Do you have a price for the lease yet?


----------



## Fresh2Salt (May 21, 2004)

*I sent you an email...*

If you get a chance you can email me back at [email protected]

Regards,
James


----------



## mudcat (Apr 22, 2005)

you have a pm


----------



## Mexico Hunter (May 4, 2005)

I think he has several PM's......


----------



## DONTHATE (Apr 12, 2005)

Here Is The Posting For The Question Everyone Seems To Be Asking. I Am Asking $2,000.00 For The Season. You Would Be Able To Start Feeding As Soon As The Payment Is Made. Sorry For The Late Reply I Have Been Out Of Town.


----------



## Buck Master (Oct 19, 2004)

I'm sorry fella, that is ludicrous. You have to be kidding me? :headknock

In Rancho Encino....dude...that's a subdivision.


----------



## Whitecrow (May 26, 2004)

What BorderBandit said. I was wondering if he was selling or leasing for $67/ac. For rough camping? Wow.


----------



## expressfish (Jun 8, 2004)

*Hmm?*

??????? OOO kay----nevermind, uhhh thanks anyway.


----------



## Mexico Hunter (May 4, 2005)

Man! I pay that for 6000 acres with facilities, but did loose a Jeep last week.


----------



## TXPalerider (May 21, 2004)

Mexico Hunter said:


> Man! I pay that for 6000 acres with facilities, but did loose a Jeep last week.

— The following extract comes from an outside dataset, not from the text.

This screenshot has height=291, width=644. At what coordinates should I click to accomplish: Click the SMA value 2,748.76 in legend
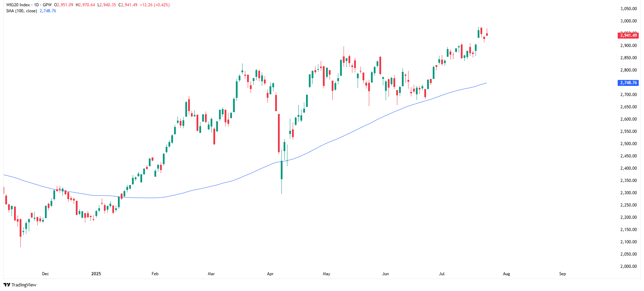48,11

ROFL!!! I guess that's the price you pay on those discount ranches.


----------



## Mexico Hunter (May 4, 2005)

Not laughing on this side about loosing the Jeep, it could happen anywhere. But that doesn't make it any better. When I hunted in Texas we had stuff broken into all the time.

The price for 2 guns is $2k each for 30 acres or a total of $133.33 per acre. And the ranch is high fenced on 1 side. Remember, part of that 30 acres is the primative camping area. Also, don't forget about the fence line barrier they passed, what is that 100yards? You probably have 20 acres for 2 people to hunt. Now that is something worth ROFL!

No thanks, I will keep my 1 mile via GPS lease rule. Maybe someone wants to get on my lease at $66.67 per acre, that would be $400,020 per gun. And at 15 acres per person I can fit 400 hunters on it for a total of $160,008,000 per year. Man I can buy a fleet of Jeeps for that kind of money, any takers? Shoot, I'd even supply a new Jeep Rubicon and replace it every 2 weeks of the hunting season for any taker to use during their stay. I'll even clean the deer!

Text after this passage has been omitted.